I really enjoyed seeing all the reactions of visitors to the various streams hereabouts. Gavin Walsh was stunning; a true hunter/fly fisher, who caught an unprecedented seven magnificent trout from la Ternoise, up and downstream of the house. This one was among them: typical, almost sea-trout qualities of the beautiful Ternoise fish: When he came back home I could hardly believe what I was hearing of his incredible day. Seven, that’s not possible on Ternoise. I have twice caught six, but these in sessions during blue winged olives hatches, and at other times been happy with one or two and to avoid the blank!
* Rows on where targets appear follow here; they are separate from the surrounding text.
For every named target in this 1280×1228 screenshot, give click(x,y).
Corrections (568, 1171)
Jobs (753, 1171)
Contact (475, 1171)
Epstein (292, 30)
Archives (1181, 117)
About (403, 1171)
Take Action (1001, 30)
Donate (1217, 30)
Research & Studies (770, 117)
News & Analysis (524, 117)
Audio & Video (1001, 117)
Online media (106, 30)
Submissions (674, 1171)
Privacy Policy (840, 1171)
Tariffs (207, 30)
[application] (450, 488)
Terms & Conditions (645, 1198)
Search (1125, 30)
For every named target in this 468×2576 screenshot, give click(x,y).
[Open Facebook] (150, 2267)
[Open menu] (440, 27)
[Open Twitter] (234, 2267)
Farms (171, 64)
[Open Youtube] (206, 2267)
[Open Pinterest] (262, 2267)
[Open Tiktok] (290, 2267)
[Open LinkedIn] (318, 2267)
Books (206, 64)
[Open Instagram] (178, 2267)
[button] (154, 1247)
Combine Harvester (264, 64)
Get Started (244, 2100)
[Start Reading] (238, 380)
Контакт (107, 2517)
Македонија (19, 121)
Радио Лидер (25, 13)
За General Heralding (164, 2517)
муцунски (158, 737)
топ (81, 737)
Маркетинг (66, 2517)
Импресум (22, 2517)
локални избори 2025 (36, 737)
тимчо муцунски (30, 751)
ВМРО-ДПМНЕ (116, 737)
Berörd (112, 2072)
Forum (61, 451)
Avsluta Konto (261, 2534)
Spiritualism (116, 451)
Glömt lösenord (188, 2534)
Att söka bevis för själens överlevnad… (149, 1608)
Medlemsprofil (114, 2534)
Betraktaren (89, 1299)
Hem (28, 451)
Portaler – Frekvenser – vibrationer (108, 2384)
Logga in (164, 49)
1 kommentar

French internationals walk off here with less.
I fished a few short sessions in my new-found paradise, with Tom Bell’s line and the Streamflex, both two weights, along with Tom Speak’s fly. There is a seam beneath the old mill and are there thirty fish like this on that seam? Maybe more. It doesn’t get better, anywhere, on the chalk.
What a season it has been; for me, mostly in France, though with a fabulous period during the spring on the Eden and feeders, along with Lawrence and Neil, and some particularly big trout. But it has been an eye-opener too; absorbing some of the contrast between the state of English rivers and those on the continent. Indeed, on returning to Cumbria, one of the first things I hear is of a slurry ‘spill’ on the Dacre beck, with massive fish kill and the usual EA reaction of taking extreme care not to upset the farmers. Pathetic, and quite simply wrong. Our children are going to look back on this and judge us. Were we really so weak? There’s the collapse, right there.